◆ Opdrachten:
A. Vat de tekst over de schone lei in de schuldsanering samen in twee zinnen.
B. Schrijf de tekst over de schone lei in de schuldsanering verder, te beginnen na de laatste zin.

◆ Geselecteerde tekst:
# # # # #

In deze zaak gaat het om de appellante, die in het kader van de schuldsaneringsregeling een schone lei heeft aangevraagd na een eerdere veroordeling voor een strafbaar feit. De rechtbank Rotterdam had op 9 april 2018 de schone lei onthouden aan de appellante, omdat zij toerekenbaar tekortgeschoten zou zijn in de nakoming van haar verplichtingen uit de schuldsaneringsregeling. De appellante had tijdens de looptijd van de regeling samen met een ander hennep weggenomen, waarvoor zij een gevangenisstraf en taakstraf had gekregen. De rechtbank oordeelde dat deze gedraging in strijd was met de doelstellingen van de schuldsaneringsregeling.
De appellante heeft hoger beroep ingesteld en het hof heeft de zaak op 5 juni 2018 behandeld. Tijdens de zitting is gebleken dat de appellante kampt met ernstige psychische problemen, waaronder een posttraumatische stressstoornis en andere stoornissen. Het hof heeft overwogen dat de gedraging van de appellante, hoewel strafbaar, niet volledig aan haar kan worden toegerekend gezien haar psychische toestand. Het hof heeft ook rekening gehouden met het feit dat de appellante gedurende de schuldsaneringsregeling haar verplichtingen grotendeels is nagekomen.

# # # # #

◆ Opgeslagen records:

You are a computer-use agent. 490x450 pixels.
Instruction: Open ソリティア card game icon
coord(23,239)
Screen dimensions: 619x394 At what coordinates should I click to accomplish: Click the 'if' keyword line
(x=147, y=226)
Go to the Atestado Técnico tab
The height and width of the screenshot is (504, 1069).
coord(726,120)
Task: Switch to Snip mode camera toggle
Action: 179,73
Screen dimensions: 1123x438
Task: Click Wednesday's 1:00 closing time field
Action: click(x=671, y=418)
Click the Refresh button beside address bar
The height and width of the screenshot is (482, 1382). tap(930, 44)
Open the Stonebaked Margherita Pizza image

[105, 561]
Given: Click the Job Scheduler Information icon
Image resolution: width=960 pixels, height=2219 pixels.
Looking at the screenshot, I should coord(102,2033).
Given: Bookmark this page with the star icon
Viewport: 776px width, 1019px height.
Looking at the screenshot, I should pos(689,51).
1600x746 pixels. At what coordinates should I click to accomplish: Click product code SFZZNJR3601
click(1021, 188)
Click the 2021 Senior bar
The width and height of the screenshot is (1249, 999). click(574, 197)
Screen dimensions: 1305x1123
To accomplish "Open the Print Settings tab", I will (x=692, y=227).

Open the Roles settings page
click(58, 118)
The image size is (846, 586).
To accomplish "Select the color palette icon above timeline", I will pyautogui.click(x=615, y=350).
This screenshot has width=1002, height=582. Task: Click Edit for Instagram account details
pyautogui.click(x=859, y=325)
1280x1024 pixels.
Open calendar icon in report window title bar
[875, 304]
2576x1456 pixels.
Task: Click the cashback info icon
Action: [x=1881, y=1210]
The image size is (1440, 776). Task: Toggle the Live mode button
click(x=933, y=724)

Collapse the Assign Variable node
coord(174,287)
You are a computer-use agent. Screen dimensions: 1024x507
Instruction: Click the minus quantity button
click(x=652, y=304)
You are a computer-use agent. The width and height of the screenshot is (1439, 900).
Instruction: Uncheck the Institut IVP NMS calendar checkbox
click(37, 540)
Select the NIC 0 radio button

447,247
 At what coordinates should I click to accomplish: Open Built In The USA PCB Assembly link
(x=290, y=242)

# # # # #

◆ Antwoorden per opdracht:
A. De rechtbank Rotterdam onthield de appellante op 9 april 2018 de schone lei, omdat zij tijdens de schuldsaneringsregeling samen met een ander hennep had weggenomen en daarvoor een gevangenisstraf en een taakstraf had gekregen. Het hof, dat de zaak in hoger beroep op 5 juni 2018 behandelde, overwoog dat die gedraging haar door haar ernstige psychische problemen niet volledig kan worden toegerekend en dat zij haar verplichtingen grotendeels is nagekomen.

B.
Uiteindelijk heeft het hof het vonnis van de rechtbank vernietigd en de schone lei aan de appellante toegekend. Het hof oordeelde dat de tekortkomingen in de nakoming van de verplichtingen niet toerekenbaar waren en dat de gevolgen van het onthouden van de schone lei onredelijk zouden zijn, gezien de omstandigheden van de appellante. De beslissing van het hof houdt in dat de schuldsaneringsregeling wordt beëindigd met toekenning van de schone lei, waardoor de appellante een nieuwe kans krijgt om haar leven op te bouwen zonder de last van haar schulden.